• _Data for this task_:
· · · · · · ·

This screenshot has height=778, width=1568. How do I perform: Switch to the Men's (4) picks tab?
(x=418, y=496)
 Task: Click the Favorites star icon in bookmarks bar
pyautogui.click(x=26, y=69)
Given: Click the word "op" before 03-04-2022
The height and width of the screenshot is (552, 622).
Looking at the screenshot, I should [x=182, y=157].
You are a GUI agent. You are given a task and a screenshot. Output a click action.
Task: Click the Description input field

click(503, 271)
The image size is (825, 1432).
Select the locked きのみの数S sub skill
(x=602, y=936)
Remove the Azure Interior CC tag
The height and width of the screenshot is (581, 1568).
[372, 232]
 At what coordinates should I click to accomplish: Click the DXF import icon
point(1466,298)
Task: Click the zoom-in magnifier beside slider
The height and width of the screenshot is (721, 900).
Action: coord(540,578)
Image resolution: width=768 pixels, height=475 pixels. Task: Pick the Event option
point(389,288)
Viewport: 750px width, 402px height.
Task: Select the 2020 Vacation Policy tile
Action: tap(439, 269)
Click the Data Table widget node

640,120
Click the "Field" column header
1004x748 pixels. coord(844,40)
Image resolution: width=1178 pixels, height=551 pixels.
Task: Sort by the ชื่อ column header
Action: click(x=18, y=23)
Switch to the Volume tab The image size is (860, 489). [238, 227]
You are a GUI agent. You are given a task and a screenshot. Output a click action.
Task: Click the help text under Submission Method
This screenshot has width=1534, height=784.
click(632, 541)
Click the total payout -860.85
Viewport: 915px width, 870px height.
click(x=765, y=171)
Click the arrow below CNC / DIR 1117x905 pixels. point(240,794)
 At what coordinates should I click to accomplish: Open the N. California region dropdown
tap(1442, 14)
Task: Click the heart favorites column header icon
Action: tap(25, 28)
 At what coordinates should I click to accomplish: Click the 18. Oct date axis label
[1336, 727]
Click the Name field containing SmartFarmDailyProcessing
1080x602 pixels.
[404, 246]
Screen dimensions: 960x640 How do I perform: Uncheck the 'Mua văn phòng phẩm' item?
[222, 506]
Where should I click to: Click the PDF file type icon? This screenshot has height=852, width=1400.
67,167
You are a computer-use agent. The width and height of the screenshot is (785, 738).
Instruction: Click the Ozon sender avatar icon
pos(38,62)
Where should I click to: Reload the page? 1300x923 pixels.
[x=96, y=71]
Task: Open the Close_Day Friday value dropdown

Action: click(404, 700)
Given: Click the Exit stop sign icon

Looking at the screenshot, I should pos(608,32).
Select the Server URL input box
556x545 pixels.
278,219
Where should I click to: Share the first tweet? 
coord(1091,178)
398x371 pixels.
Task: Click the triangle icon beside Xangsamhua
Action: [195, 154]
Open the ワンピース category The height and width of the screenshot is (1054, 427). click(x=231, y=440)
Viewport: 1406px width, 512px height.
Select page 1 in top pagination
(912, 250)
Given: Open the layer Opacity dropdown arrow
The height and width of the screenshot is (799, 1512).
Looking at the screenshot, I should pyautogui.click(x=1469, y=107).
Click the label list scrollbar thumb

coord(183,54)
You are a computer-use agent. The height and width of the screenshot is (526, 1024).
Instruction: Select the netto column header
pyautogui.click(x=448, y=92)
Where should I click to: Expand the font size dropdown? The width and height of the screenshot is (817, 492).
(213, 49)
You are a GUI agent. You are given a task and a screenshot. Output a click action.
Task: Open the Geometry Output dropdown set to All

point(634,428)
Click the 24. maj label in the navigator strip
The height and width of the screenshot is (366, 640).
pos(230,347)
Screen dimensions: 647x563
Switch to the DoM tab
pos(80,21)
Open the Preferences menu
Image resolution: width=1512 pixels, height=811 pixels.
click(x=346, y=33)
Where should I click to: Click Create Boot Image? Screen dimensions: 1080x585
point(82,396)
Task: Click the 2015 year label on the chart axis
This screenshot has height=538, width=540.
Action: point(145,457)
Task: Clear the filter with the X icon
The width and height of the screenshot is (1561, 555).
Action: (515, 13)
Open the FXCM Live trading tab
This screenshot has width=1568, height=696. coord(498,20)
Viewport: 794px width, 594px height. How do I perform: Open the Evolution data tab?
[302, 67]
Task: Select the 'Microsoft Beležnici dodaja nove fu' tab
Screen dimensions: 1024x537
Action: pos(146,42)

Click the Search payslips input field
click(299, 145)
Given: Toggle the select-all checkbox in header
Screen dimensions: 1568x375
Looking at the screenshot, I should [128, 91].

· · · · · · ·

• _What the task asks_: Search the material for the string "computer" and return each line that has it.

• _Written response_:
You are a computer-use agent. The width and height of the screenshot is (785, 738).
You are a computer-use agent. The height and width of the screenshot is (526, 1024).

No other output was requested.